======== Material for this task

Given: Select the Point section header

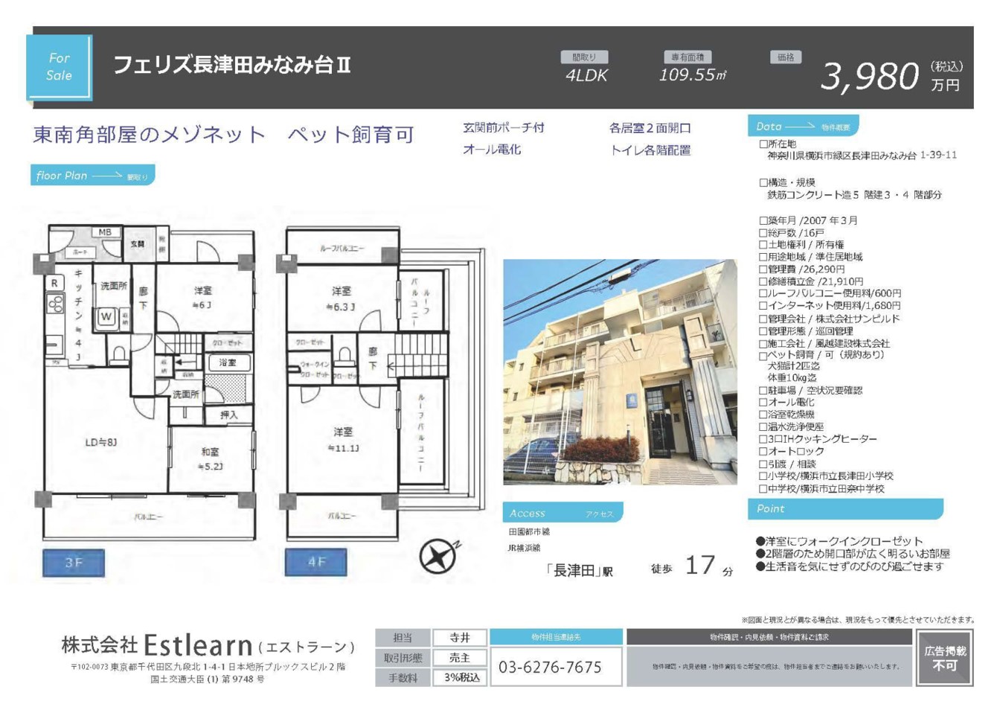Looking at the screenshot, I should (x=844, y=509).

================
======== Material for this task

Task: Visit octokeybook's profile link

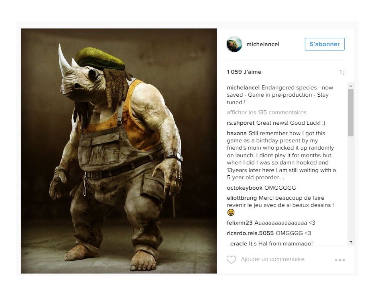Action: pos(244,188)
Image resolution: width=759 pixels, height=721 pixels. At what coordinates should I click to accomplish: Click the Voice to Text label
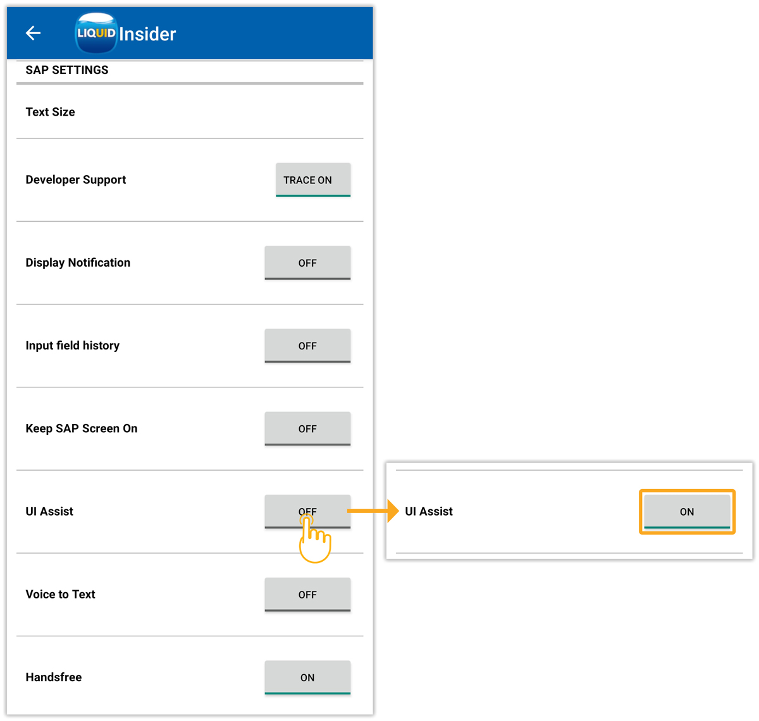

================
======== Material for this task

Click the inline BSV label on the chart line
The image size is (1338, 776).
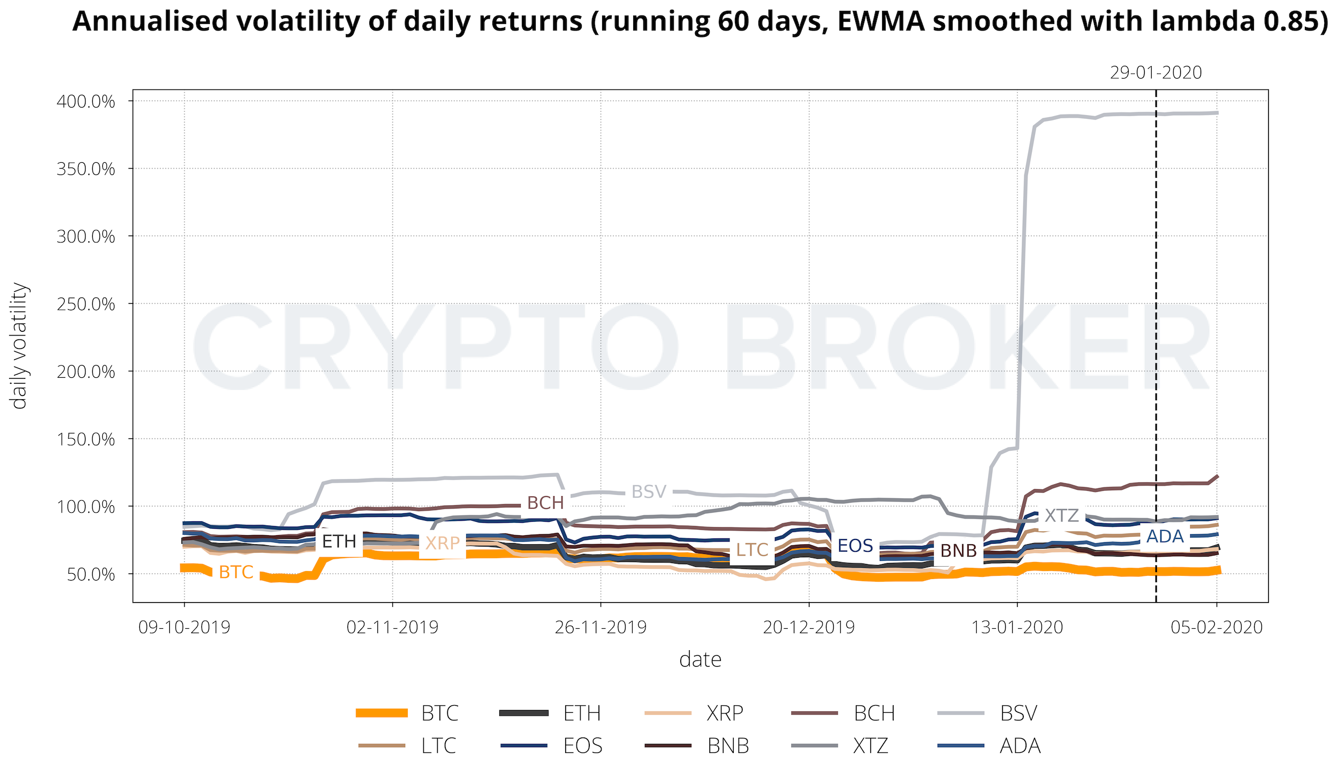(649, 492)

================

▶ Exercise: Please list each line of the entries above that contains the word "Click". Match case exactly.

▶ Answer in full:
Image resolution: width=759 pixels, height=721 pixels. At what coordinates should I click to accomplish: Click the Voice to Text label
Click the inline BSV label on the chart line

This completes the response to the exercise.